EXERCISE PASSAGE ->
● ● ● ● ●
Your API key is linked to your subscription plan. Usage limits include:

Rate Limit: Requests per minute (varies by plan)
Daily Tokens: Maximum tokens per day
Daily Requests: Maximum requests per day
Premium Models (Enterprise): 100 requests/day for premium models

Usage resets at midnight UTC. Check the Console for your current usage statistics.

Endpoints

API Status

1. Health Check

Endpoint: GET /

Check if the API is operational. Requires valid API key.

Response

{
  "message": "Zephyr API is operational",
  "version": "3.2.0",
  "status": "ready"
}

2. Usage Stats

Endpoint: GET /stats

Get your current usage statistics and plan details.

Response

{
  "plan": "BASIC",
  "planLabel": "Free Tier",
  "stats": {
    "tokens": { "date": "2026-01-15", "count": 1024 },
    "requests": { "date": "2026-01-15", "count": 15 },
    "tokenLimit": 4096,
    "rateLimit": "1 req/min"
● ● ● ● ●
GIVEN DATA ->
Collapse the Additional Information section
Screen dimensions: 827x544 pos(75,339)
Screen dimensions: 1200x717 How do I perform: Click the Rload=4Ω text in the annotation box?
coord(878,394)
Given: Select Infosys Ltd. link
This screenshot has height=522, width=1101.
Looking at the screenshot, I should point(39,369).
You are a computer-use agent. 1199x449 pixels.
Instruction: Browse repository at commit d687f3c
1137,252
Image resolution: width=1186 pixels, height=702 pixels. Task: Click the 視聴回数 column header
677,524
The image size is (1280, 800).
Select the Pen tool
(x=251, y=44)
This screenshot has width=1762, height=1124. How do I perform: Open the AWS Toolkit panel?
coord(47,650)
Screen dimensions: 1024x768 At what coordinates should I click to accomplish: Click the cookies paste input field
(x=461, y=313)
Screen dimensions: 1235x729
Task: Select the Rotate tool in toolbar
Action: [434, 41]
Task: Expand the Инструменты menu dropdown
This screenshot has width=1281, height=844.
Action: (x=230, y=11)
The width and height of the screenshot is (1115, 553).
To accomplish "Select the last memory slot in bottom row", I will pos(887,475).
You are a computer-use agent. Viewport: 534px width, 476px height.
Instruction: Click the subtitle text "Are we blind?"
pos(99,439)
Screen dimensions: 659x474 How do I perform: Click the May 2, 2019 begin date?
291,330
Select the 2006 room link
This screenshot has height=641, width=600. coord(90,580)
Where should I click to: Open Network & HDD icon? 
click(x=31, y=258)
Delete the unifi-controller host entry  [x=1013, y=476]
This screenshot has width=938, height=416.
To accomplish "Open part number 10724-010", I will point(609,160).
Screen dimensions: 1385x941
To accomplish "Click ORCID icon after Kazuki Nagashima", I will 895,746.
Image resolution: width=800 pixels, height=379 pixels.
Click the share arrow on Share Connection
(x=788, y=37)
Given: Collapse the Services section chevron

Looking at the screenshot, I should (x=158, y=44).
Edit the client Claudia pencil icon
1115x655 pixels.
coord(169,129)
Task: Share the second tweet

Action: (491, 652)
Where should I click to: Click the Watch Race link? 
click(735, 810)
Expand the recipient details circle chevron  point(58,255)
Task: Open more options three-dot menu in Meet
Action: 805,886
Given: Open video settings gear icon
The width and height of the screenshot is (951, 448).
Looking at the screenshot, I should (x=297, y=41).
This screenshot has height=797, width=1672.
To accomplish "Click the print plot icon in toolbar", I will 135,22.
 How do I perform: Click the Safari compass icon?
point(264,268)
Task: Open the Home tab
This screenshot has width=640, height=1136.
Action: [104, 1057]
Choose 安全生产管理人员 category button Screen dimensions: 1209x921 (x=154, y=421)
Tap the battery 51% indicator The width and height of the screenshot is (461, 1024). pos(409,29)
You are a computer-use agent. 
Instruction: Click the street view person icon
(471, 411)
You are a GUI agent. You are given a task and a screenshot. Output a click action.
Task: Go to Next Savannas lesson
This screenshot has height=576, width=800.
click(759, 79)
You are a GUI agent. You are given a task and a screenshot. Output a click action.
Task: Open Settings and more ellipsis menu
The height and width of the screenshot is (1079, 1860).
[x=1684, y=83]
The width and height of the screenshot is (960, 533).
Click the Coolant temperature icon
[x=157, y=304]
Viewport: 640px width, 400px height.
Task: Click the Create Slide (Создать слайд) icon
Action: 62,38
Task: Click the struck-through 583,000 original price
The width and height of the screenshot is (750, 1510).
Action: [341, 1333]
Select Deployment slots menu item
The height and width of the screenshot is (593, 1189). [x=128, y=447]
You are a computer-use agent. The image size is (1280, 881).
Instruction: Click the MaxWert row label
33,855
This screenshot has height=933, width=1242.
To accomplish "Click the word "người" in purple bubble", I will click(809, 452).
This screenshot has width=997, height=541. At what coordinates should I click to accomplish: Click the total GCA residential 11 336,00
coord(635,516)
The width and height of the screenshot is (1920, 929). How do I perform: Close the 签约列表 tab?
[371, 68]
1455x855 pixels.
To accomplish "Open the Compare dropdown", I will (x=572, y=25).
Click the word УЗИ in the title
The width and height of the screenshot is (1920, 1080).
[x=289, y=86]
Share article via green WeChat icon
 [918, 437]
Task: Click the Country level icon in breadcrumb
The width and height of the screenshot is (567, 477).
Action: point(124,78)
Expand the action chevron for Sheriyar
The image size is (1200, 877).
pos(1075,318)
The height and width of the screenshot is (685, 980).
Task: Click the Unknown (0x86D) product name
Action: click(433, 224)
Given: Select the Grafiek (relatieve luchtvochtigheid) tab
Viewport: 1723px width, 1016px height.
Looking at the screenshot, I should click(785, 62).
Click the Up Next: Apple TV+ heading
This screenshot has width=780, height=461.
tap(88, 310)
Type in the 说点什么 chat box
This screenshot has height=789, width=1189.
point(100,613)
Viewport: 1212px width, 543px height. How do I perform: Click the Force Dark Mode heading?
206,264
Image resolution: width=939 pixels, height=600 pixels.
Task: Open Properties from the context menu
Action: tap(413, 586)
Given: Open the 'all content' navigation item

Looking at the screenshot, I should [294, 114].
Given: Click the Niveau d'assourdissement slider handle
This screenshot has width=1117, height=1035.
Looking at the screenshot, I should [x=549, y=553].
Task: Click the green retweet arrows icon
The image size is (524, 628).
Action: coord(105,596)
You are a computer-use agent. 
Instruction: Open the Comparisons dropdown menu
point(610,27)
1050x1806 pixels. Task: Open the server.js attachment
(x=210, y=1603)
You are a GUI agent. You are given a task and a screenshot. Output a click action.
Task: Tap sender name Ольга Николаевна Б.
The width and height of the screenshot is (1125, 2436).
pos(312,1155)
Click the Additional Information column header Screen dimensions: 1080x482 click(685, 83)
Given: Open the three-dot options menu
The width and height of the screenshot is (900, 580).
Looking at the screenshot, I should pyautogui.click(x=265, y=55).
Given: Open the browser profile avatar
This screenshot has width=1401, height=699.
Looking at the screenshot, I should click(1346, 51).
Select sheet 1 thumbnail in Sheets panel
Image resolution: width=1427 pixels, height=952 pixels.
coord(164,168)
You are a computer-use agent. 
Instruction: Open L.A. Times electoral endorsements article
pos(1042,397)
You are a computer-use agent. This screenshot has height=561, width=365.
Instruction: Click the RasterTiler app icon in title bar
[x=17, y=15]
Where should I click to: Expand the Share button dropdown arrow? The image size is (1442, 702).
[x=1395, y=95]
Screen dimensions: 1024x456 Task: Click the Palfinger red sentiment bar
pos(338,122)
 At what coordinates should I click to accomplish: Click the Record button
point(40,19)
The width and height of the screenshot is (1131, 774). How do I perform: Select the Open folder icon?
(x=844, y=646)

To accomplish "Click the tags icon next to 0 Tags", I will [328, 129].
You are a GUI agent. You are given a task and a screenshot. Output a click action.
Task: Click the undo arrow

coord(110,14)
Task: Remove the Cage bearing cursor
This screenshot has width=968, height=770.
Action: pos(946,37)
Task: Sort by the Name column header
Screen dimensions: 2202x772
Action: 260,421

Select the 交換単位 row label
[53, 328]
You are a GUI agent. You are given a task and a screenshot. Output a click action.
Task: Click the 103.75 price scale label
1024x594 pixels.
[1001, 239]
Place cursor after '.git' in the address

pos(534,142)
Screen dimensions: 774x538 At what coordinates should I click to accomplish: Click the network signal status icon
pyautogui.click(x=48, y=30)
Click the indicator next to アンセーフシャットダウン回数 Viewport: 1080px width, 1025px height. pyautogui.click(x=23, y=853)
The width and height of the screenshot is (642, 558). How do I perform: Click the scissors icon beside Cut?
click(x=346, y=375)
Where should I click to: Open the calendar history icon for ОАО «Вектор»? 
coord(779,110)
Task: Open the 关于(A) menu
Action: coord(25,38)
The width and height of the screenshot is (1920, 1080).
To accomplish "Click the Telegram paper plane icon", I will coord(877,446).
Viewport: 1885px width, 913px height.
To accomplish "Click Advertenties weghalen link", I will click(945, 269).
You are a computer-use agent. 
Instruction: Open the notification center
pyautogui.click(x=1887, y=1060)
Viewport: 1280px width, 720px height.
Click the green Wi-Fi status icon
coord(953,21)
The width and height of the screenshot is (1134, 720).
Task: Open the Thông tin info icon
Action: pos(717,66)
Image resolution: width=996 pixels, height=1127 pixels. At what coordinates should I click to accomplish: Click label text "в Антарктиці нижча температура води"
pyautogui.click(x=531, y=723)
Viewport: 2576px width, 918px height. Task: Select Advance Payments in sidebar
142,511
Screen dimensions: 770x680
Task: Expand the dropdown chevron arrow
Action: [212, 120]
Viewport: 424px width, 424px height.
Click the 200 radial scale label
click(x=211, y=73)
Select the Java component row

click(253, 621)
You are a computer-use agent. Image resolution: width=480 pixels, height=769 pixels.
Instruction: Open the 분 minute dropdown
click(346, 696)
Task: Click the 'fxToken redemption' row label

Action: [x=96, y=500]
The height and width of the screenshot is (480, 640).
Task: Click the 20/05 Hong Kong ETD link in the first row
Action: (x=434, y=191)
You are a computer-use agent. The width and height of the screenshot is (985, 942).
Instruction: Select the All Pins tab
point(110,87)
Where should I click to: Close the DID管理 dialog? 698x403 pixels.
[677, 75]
● ● ● ● ●
REQUIREMENT -> Continue the Zephyr API documentation from its last line.

WRITTEN REPLY ->
  }
}

Generation Endpoints

1. Text Generation

Endpoint: POST /generate

Generates text using the selected language model.

Request

POST /generate
Content-Type: application/json

{
  "text": "Your prompt here",
  "temperature": 0.7,
  "system": "You are a helpful assistant"
}

Parameters

Parameter	Type	Required	Default	Description
`text`	string	Yes	-	Your question or prompt
`temperature`	number	No	0.7	Controls creativity (0.0-1.0)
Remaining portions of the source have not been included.